While I was busy fearing that loving and caring for another pug meant I would somehow be betraying or taking me away even further from the loss of Pugsley, learning to love Plummy actually made me feel somehow closer to him again. In a way that even I can't explain.
I came to realize that the love and bond I had with Pugsley was special, once in a lifetime love that could never be touched, imitated, or matched. And it wasn't meant to be. Loving another dog wouldn't mean replacing that bond; it would mean forming another entirely different and new one.
Even though it worried me to think Plum and I might only have a year together or a few years at best, I came to understand that I was in a position to make them the best years of her life. To give her the kind of life she always deserved and probably dreamed of. It wasn't quantity of years that mattered, it was quality.
When I look back over the past year I can see only good things that have happened since Plum came into my life. At the very least she was the catalyst that led me onto some very positive paths.
If I never adopted Plum I may still be afraid to love again.
I would still be missing out on all the joy that living with a dog brings.
If I never adopted Plum I may never have gotten my job which I love.
If I never adopted Plum I would never have bought my house or secured a positive investment in my own future.
Health wise, sure we still struggle with her allergies and the occasional infection or issue that flares up. But overall she is stable and content and so much better now than she was before.
I recently had her into the vet (the same vets who never came out and said so but I could tell doubted whether she was even worth saving) told me they could not believe how good she looks and how it really is amazing what I have been able to do with her.
Most of all she is happy now and all heart...and it shows.

Exercise tasks
a: Answer from the passage about adopting Plum:
(i) According to the writer, what mattered more than the quantity of years with Plum?
(ii) Which job-related outcome does the writer say might never have happened without adopting Plum?
(iii) What health problems does Plum still struggle with?
b: Continue the passage about adopting Plum past its final sentence.
The material has no connection to the passage about adopting Plum.

Dataset content

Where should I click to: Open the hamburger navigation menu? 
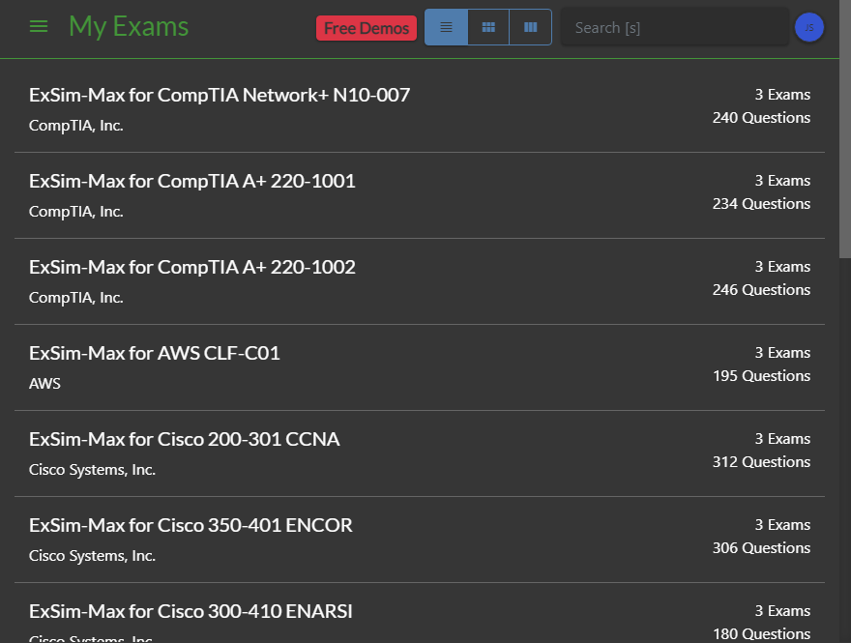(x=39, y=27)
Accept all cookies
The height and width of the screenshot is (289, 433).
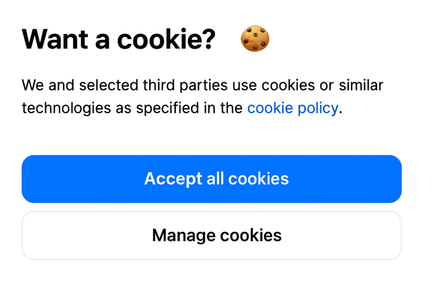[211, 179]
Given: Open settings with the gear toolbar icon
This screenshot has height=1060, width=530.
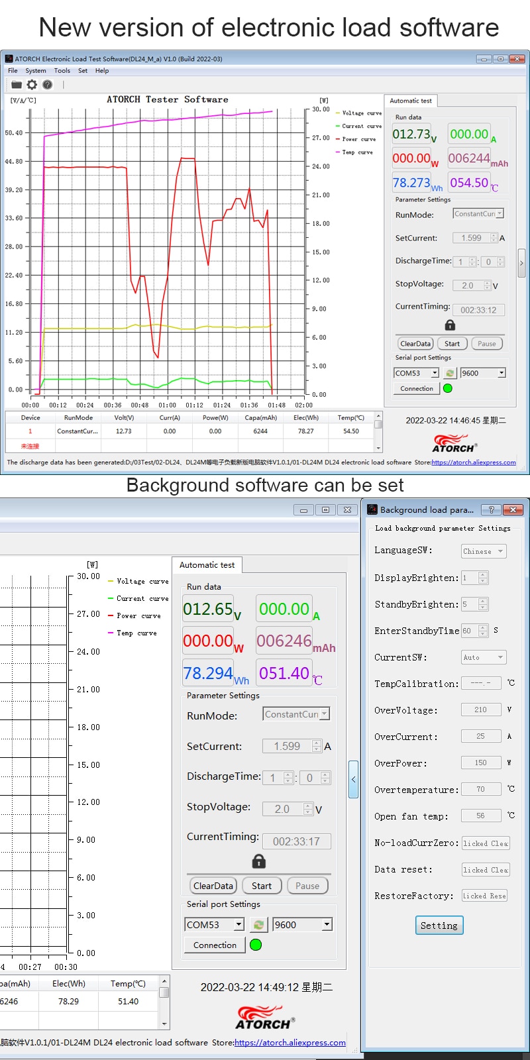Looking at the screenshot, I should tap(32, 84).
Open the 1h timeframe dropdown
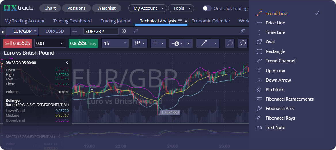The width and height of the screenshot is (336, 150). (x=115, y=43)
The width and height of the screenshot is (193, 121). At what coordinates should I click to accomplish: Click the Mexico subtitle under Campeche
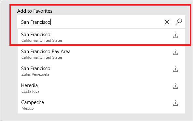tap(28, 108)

Task answers
a:
(i) The quality of the years.
(ii) The writer may never have gotten the job the writer loves.
(iii) Allergies, along with the occasional infection or issue that flares up.

b:
I wanted to write this because I know there are others out there who may still be grieving the loss of a beloved pet and may not feel ready to let another one in. I felt it was important to share that sometimes you may never feel ready and you won't know what you're missing out on unless you just dive in and take the plunge. The rewards can be great.
To anyone who looks at a rescue dog that may be in need of a lot of rehabilitation, don't let that stop you from adopting a special needs rescue. It is amazing how resilient dogs are, and also how much love alone can heal their spirit, and physical healing is not long to follow. The love and devotion they give you back, as their rescuers is indescribably strong.
Also to everyone who may be afraid to adopt a senior dog. I can personally attest to the positive merits of welcoming a senior dog into your home and why sometimes they make the best companions:
♥ Senior dogs love to sleep and cuddle the day away. They enjoy a brisk daily walk, but the best part of the day is the nap. They love for you to join them.
♥ Senior dogs have a tremendous amount of love to give. When you rescue a senior dog, you have a best friend for life.
♥ Senior dogs reward your care with an unwavering devotion. Nothing matches the love of a senior dog for his rescuer.
♥ Senior dogs have learned many of life's lessons. They know, for example, that shoes are for walking and bones are for chewing.
♥ Senior dogs know that great outdoors is for eliminating and the house is for relaxing. Your carpet will last longer with a senior dog.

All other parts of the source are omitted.